It's exhausting to litigate the safety of life online, because online life is not safe. We should know this by now. Awful things happen on the internet. Misinformation rules because content, disguised as information, spreads so easily. There are few consequences for using the internet for lies or abuse. Much of the abuse is sexist or racist or both or both and worse. All of this is true. Please don’t tweet from your Twitter account that I failed to note this truth.

But verified accounts were never innocent either. Celebrities and politicians and hamburger restaurants got verified because they were public figures. Media professionals, game developers, DJs, thirst-trap models, and other maybe-notables got verified because they were public figures on the internet. Some people, including journalists like me, had justified concerns about securing our identities. But even as that risk was (and is) real, other truths circled in its orbit.

Chief among these: Verification created two classes of online persons, the maybe-notable and the rabble. As my daughter’s friends intuited, verification replaced accomplishment, trustworthiness, and other properties that previously formed the foundation of notability with a badge that merely symbolized it. You can call this kind of notability “internet fame” if you want, but imagine if a real celebrity needed a badge to be recognized as such. Someone famous is famous because they’re famous, not because they flashed a badge at you like a fame cop.

Then verification fused with the mega-scale amplification of Twitter to spread the simulation of renown. Journalism has never been a great way to get wealthy or famous, but Twitter—more than any other social network—gave journalists, writers, and media personalities an opportunity to build a personal following while getting paid as an employee. Outlets deemed sufficiently valid had semi-automated processes for verifying all of their writers (as was true for The Atlantic, The New York Times, and, so far as I can tell, Garden & Gun). I can’t deny that verification has helped prevent some duplicity and its consequences. But I also can’t deny that verification inflated the vanity of many of us who got verified.

# Supplied entries
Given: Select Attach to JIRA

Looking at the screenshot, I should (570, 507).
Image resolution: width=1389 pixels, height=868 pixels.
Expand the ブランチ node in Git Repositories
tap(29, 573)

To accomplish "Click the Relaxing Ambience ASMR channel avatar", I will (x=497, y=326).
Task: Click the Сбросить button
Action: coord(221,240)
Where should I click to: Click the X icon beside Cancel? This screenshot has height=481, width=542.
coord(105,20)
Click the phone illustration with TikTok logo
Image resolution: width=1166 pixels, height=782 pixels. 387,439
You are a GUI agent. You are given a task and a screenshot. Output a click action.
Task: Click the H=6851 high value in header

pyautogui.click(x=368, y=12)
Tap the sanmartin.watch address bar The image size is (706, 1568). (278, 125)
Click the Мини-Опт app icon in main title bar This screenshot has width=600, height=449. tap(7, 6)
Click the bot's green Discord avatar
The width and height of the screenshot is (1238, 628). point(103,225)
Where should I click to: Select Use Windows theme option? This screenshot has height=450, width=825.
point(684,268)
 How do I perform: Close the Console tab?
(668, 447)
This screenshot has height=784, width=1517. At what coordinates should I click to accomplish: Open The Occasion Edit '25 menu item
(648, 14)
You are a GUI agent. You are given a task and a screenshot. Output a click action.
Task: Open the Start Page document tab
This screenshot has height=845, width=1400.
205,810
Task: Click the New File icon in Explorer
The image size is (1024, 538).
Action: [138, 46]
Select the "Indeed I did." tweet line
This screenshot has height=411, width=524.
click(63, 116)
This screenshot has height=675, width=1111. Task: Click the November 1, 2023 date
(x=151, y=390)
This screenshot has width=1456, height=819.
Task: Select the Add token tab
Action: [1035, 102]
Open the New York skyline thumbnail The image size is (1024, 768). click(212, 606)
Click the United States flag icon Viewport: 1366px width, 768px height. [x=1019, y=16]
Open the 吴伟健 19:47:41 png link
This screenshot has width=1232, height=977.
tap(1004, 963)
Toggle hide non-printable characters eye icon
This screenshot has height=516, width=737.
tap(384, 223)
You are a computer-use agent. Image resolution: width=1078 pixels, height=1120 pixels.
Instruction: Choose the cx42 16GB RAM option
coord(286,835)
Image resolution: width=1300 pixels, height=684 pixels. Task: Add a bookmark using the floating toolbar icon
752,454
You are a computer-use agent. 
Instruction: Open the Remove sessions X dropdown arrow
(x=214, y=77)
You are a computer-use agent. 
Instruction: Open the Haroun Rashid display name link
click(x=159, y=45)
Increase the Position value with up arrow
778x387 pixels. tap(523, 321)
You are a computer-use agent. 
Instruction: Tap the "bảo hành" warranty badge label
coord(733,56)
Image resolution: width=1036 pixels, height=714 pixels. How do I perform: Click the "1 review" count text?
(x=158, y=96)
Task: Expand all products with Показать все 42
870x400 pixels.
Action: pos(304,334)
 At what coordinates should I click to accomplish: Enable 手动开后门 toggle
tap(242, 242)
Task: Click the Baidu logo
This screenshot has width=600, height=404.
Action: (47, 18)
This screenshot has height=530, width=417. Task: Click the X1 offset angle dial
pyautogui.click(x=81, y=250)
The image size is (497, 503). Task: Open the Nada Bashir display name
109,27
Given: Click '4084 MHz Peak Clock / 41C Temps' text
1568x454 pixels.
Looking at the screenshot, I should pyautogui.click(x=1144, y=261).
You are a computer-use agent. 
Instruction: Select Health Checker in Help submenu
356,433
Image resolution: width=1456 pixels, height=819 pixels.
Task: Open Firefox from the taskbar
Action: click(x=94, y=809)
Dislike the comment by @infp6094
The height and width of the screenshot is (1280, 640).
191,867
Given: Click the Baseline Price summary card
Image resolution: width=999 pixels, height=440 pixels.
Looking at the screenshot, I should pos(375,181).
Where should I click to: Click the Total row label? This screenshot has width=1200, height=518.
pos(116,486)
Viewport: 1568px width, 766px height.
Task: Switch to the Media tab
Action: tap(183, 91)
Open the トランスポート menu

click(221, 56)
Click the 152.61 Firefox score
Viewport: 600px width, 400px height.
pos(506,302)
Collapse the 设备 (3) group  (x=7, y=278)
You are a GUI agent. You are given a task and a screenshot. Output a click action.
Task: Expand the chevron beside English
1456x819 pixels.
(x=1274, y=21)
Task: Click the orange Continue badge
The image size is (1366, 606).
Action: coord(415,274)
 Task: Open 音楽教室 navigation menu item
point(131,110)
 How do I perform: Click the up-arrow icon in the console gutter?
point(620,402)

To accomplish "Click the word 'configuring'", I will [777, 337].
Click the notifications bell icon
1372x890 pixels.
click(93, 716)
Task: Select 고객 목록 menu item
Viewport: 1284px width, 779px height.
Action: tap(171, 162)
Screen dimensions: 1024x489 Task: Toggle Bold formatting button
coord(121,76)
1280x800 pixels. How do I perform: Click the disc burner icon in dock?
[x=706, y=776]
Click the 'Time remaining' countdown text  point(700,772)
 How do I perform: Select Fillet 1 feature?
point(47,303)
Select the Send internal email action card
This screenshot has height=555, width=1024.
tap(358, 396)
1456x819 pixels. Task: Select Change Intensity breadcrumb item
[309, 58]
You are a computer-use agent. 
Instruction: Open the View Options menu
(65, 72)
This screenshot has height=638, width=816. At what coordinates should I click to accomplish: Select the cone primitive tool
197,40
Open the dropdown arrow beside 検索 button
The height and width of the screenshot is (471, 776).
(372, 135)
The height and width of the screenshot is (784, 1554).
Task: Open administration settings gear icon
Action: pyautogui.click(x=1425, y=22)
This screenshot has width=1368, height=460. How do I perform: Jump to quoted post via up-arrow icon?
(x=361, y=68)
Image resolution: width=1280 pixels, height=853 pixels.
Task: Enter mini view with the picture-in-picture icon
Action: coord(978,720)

# Required task
Can you write the next few sentences of the passage on Twitter verification, picking up right after its final line?

# In response
Hooks for this use of verification have long been built right into the service. When I look at my followers on Twitter, the software gives me a separate interface to see all of my verified followers. The full list is made up of random people such as you or my wife, whereas the “Verified” tab shows more important citizens such as video producers, podcast hosts, and speaker-author-guru-moms. (To be honest, I don’t even know whether hoi polloi Twitter users have access to this tab, or if it’s only for the blue checks like myself, the ones who really deserve it.)

Perhaps being extant and semipopular is sufficient reason to earn a badge that denotes “being extant and semipopular.” But we all should have been more circumspect about the vainglory of blue-checkdom. It is shameful and embarrassing to pay Elon Musk a few bucks for a fake mark of importance. But it was equally shameful and embarrassing to take one for free and pretend that it ever meant something.